Types of power that relate to comfort include emotional threats, whereas power that relates to security include physical threats to one’s survival. For example, a lover could break your heart, whereas a warrior could break your body, or a rich suitor could provide a higher material quality of life.

Comfort and security fascinatingly mix to constitute the power dynamics in all relationships, whether two people are equal in power status, or one is weaker or stronger. Parents tend to have status over their children, bosses over their employees, teachers over students, and so on, but emotional power in a relationship can differ from who technically holds the power over physical security. A powerful mistress can rule the heart and mind of a weak king even if he superficially and technically “rules” over the security of those in his kingdom.

Oftentimes in real life we fall into a power state unconsciously. In our scenes as actors, we get to create and choose what best serves the story.

There are five simple ways to physically claim status in a scene, as well as in life. They involve withholding or taking something from others that they want, like attention, clarity, respect, but especially comfort and security. All five feed into and support, as well as negate, each other.

It comes down to this: the most comfortable one in the moment wins. If you can make someone uncomfortable, or even just more uncomfortable than you, in a relationship or interaction, you’ve established dominance over them in some way. If you’re both equally comfortable or uncomfortable, you both have the same power status in a scene.

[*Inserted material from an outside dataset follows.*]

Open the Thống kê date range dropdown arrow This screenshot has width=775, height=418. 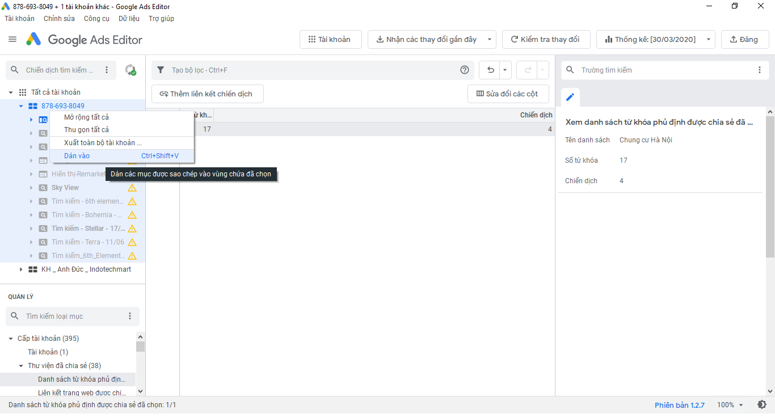click(709, 40)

READ: “We’re Not Evolved to Handle Acting Well”

Let’s start with eye contact, one of the most fundamental aspects of human interaction. There are two ways to use eye contact to establish status; with unbreaking, dominant eye contact, or withholding eye contact and attention entirely. The extremes hold the keys to power.

Eye contact is inherently an intimate act. In doing so, you give acknowledgement and attention to the other person. Giving someone your attention is an act of respect, which is why withholding it can be so disrespectful and thus discombobulating to them. If someone wants your acknowledgement, attention, or respect in a scene and you refuse to give it, it weakens them if it makes them uncomfortable or insecure in that moment. It’s not easy to take being ignored.

In the same way, because eye contact is so intimate, too much of it can also be disconcerting. Think of adversaries staring each other down, trying to get the other to blink or back down, getting closer and closer until they’re close enough to kiss. The closer you are to someone, the more intensely the intimacy is felt.

Think of predators stalking their prey in the wild. If anyone, especially someone you don’t know, has their eyes on you, unwavering, it can be felt as a threat. Why are they staring at you? What do they want? Why won’t they stop?

How we arrange our bodies affects both how powerful we feel and how others perceive our power. Lying on the floor in the fetal position makes you vulnerable to attack, unable to defend yourself or see oncoming threats. Standing tall, with your head up, and with your weight evenly balanced allows you to see and prepare for anything.

Whether standing or sitting, get a feel for what postures make you feel submissive or vulnerable, and which ones make you feel comfortable, secure, regal, and ready for anything.

Read the next ways to claim status in a scene in Part II.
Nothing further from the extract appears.